EXERCISE> All of the data below is to be output without alteration.

DATASET EXTRACT>
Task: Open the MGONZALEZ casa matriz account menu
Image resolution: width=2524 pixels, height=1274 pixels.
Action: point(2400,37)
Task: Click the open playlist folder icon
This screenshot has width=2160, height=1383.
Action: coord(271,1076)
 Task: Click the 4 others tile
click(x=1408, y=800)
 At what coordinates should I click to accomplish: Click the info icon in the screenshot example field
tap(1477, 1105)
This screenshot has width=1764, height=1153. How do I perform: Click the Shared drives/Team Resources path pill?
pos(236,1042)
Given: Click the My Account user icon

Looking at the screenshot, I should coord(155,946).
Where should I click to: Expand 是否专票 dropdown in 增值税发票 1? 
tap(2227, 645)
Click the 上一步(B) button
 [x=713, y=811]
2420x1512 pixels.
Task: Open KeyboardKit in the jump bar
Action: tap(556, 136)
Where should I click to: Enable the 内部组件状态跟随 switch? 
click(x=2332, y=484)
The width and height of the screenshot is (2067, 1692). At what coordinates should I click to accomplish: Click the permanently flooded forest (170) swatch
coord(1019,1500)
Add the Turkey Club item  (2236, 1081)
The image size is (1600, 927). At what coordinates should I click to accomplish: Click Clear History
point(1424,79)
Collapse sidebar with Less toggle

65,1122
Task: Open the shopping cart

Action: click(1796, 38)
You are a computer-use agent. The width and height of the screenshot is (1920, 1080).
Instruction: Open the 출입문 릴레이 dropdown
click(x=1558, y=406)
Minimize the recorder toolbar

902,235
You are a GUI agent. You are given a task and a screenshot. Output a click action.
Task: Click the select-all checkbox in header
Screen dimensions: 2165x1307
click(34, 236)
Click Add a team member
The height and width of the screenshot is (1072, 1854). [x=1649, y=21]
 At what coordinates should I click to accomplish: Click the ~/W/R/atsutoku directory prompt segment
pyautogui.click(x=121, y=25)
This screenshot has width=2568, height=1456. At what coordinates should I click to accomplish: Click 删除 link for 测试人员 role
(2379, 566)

TASK OUTPUT>
Task: Open the MGONZALEZ casa matriz account menu
Image resolution: width=2524 pixels, height=1274 pixels.
Action: point(2400,37)
Task: Click the open playlist folder icon
This screenshot has width=2160, height=1383.
Action: coord(271,1076)
 Task: Click the 4 others tile
click(x=1408, y=800)
 At what coordinates should I click to accomplish: Click the info icon in the screenshot example field
tap(1477, 1105)
This screenshot has width=1764, height=1153. How do I perform: Click the Shared drives/Team Resources path pill?
pos(236,1042)
Given: Click the My Account user icon

Looking at the screenshot, I should coord(155,946).
Where should I click to: Expand 是否专票 dropdown in 增值税发票 1? 
tap(2227, 645)
Click the 上一步(B) button
 [x=713, y=811]
2420x1512 pixels.
Task: Open KeyboardKit in the jump bar
Action: tap(556, 136)
Where should I click to: Enable the 内部组件状态跟随 switch? 
click(x=2332, y=484)
The width and height of the screenshot is (2067, 1692). At what coordinates should I click to accomplish: Click the permanently flooded forest (170) swatch
coord(1019,1500)
Add the Turkey Club item  (2236, 1081)
The image size is (1600, 927). At what coordinates should I click to accomplish: Click Clear History
point(1424,79)
Collapse sidebar with Less toggle

65,1122
Task: Open the shopping cart

Action: click(1796, 38)
You are a computer-use agent. The width and height of the screenshot is (1920, 1080).
Instruction: Open the 출입문 릴레이 dropdown
click(x=1558, y=406)
Minimize the recorder toolbar

902,235
You are a GUI agent. You are given a task and a screenshot. Output a click action.
Task: Click the select-all checkbox in header
Screen dimensions: 2165x1307
click(34, 236)
Click Add a team member
The height and width of the screenshot is (1072, 1854). [x=1649, y=21]
 At what coordinates should I click to accomplish: Click the ~/W/R/atsutoku directory prompt segment
pyautogui.click(x=121, y=25)
This screenshot has width=2568, height=1456. At what coordinates should I click to accomplish: Click 删除 link for 测试人员 role
(2379, 566)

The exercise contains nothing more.